--- begin RECORDS FOR PROCESSING ---

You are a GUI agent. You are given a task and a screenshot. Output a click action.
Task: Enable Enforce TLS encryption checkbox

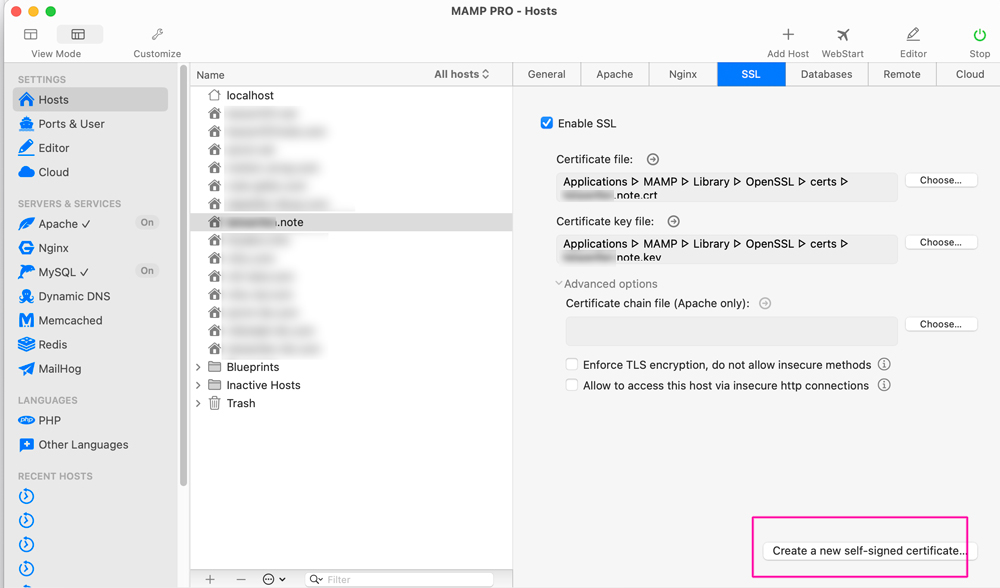(x=572, y=365)
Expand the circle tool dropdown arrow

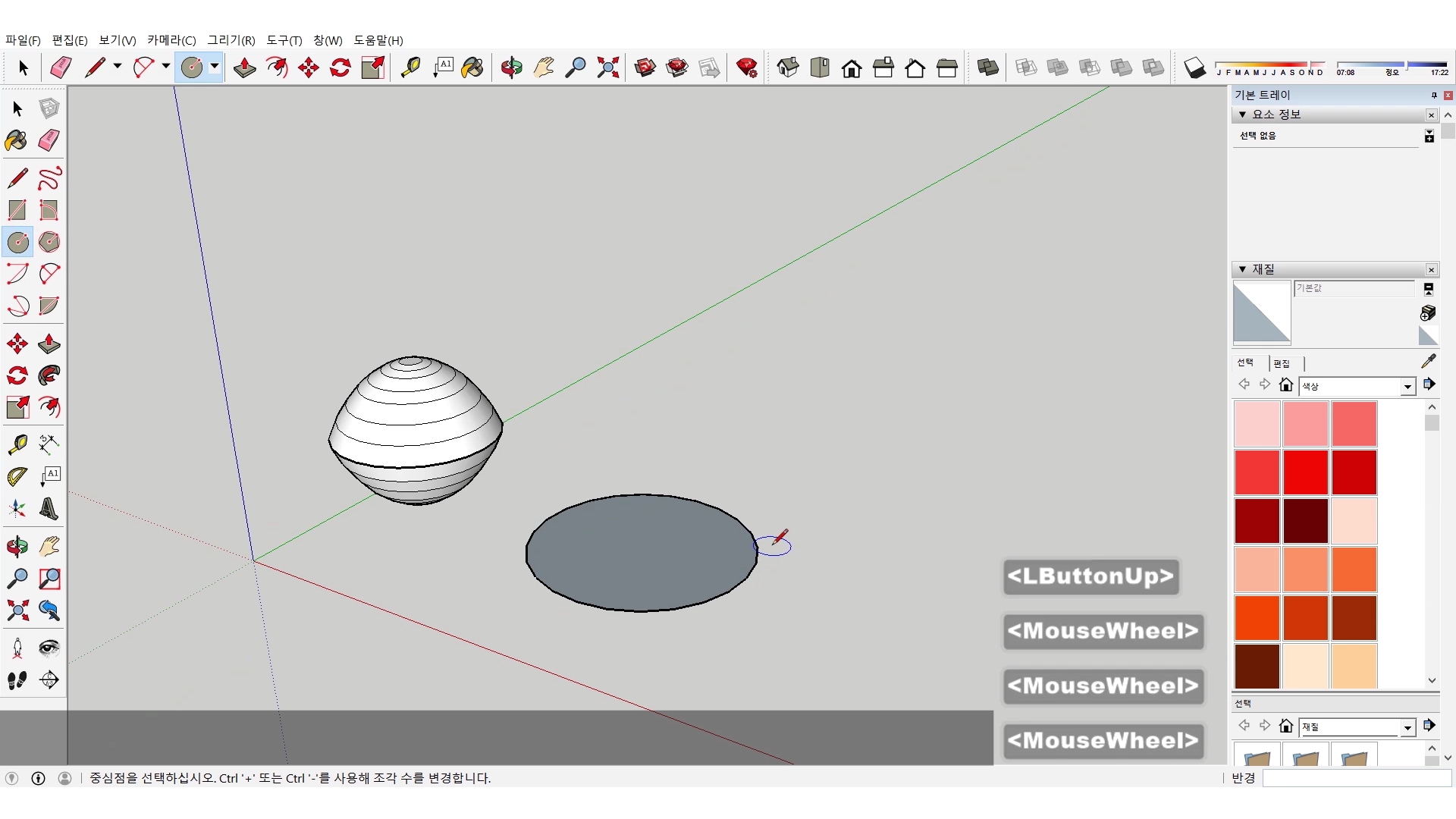click(215, 67)
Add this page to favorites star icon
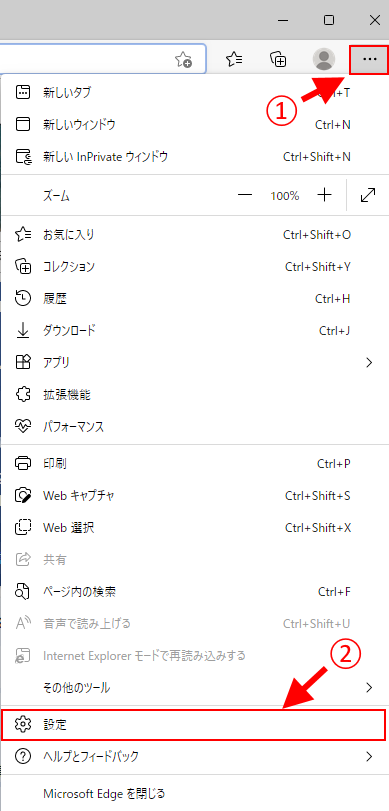 [x=184, y=60]
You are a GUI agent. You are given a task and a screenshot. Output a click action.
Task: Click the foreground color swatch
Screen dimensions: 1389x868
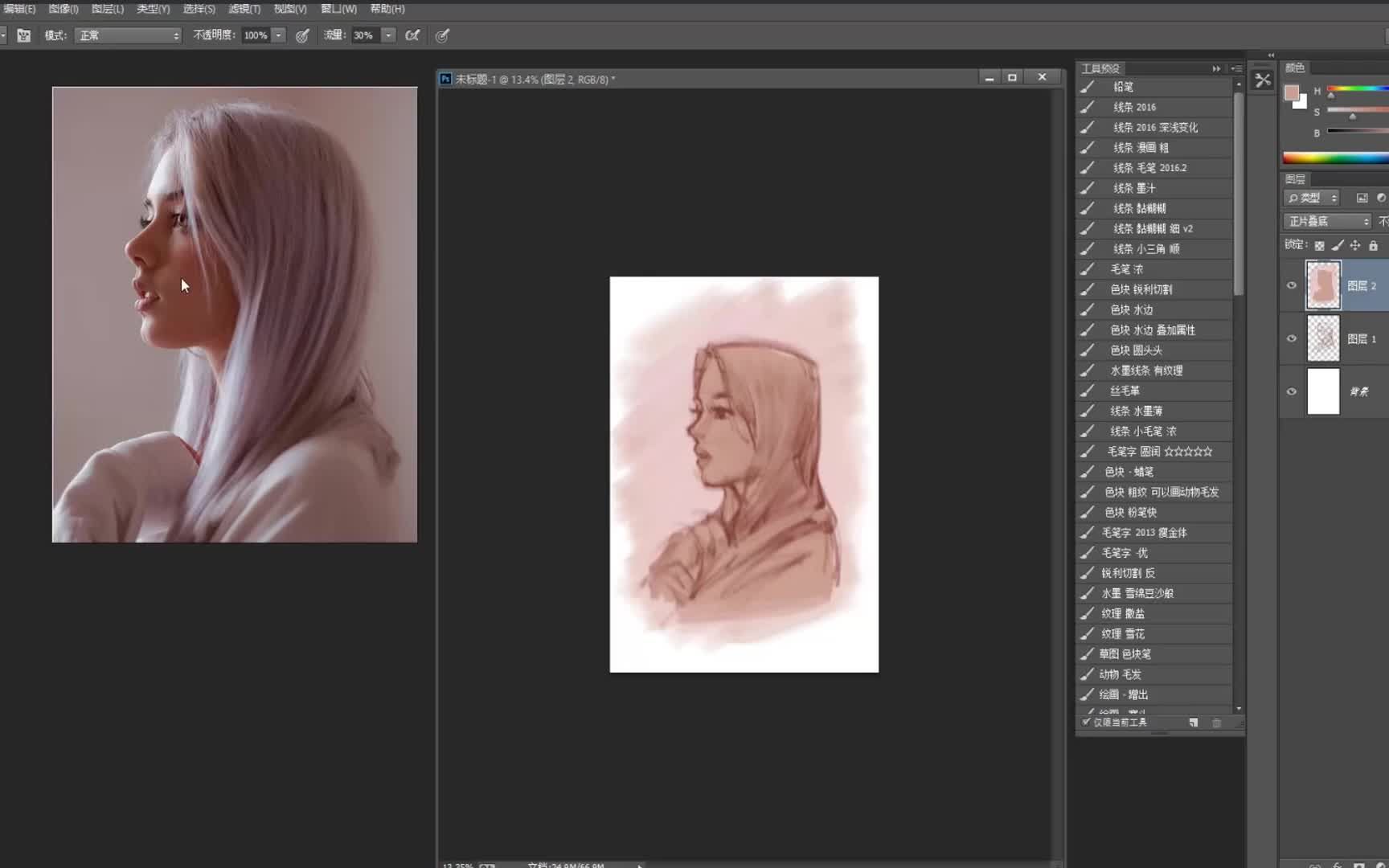pyautogui.click(x=1291, y=92)
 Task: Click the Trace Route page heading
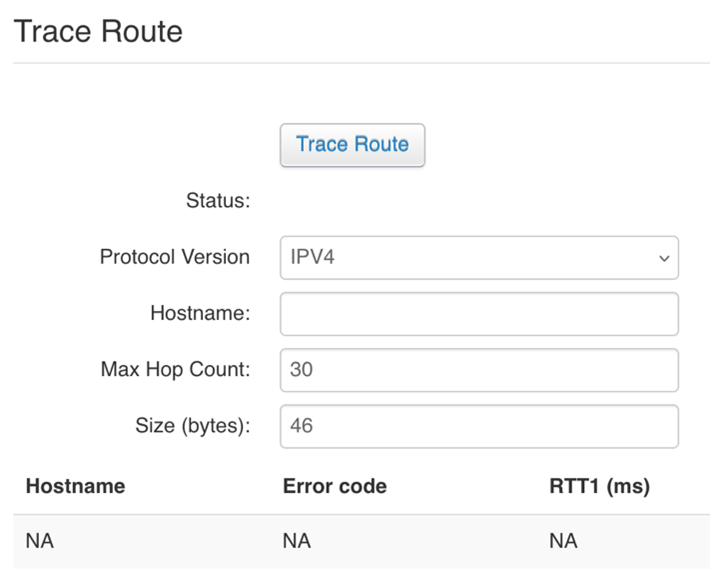tap(98, 31)
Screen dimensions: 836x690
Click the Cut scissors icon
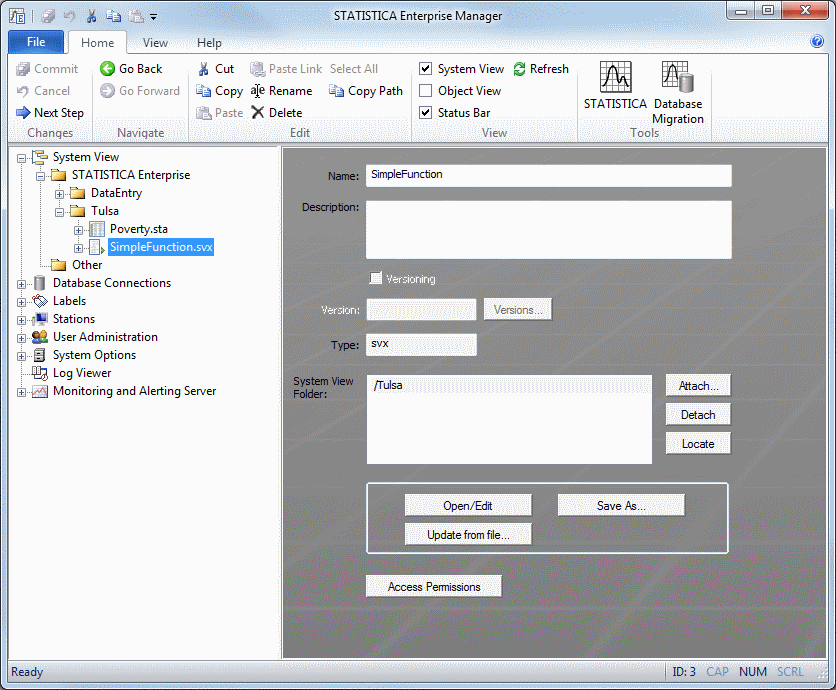203,69
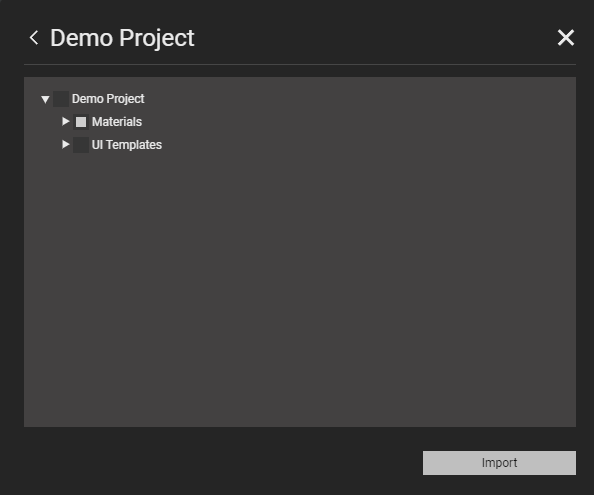Close the Demo Project import dialog
Viewport: 594px width, 495px height.
click(566, 38)
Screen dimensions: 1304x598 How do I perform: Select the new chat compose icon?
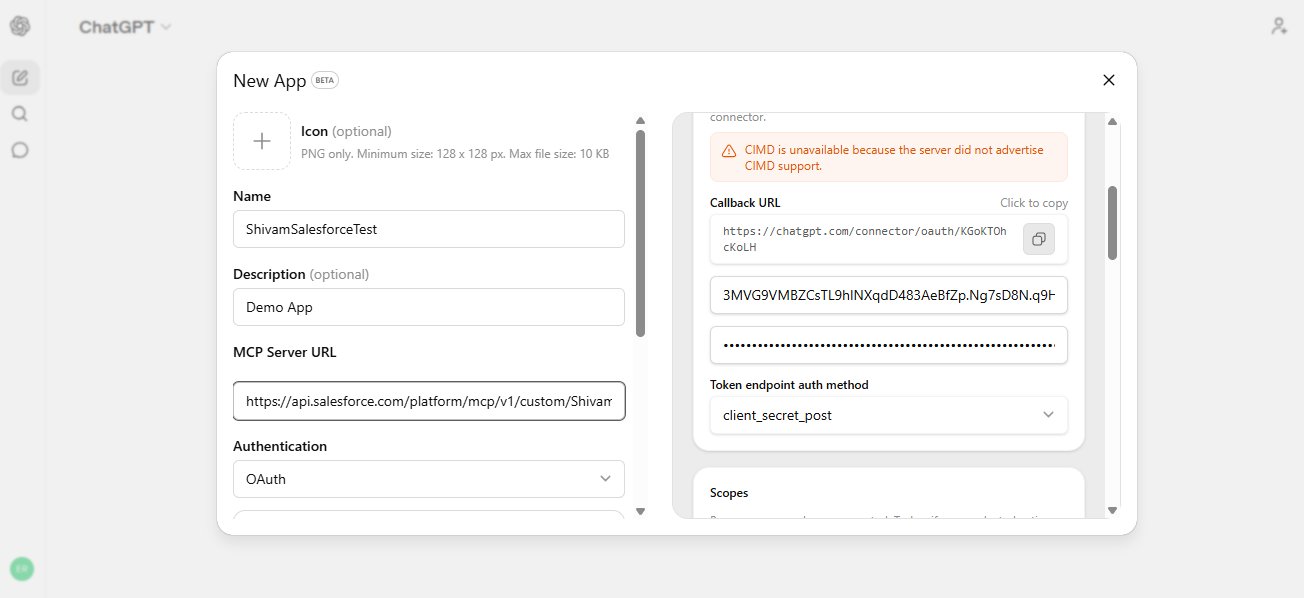pyautogui.click(x=19, y=75)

--- end RECORDS FOR PROCESSING ---

▶ _REQUIRED TASK_
Print the lines of the material above, starting with the line that contains "Task: Click the Trace Route page heading" and continuing through the end of the material, both ends included. Omit the pictures from your answer.

▶ _EXERCISE OUTPUT_
 Task: Click the Trace Route page heading
tap(98, 31)
Screen dimensions: 836x690
Click the Cut scissors icon
203,69
Close the Demo Project import dialog
Viewport: 594px width, 495px height.
click(566, 38)
Screen dimensions: 1304x598 How do I perform: Select the new chat compose icon?
pyautogui.click(x=19, y=75)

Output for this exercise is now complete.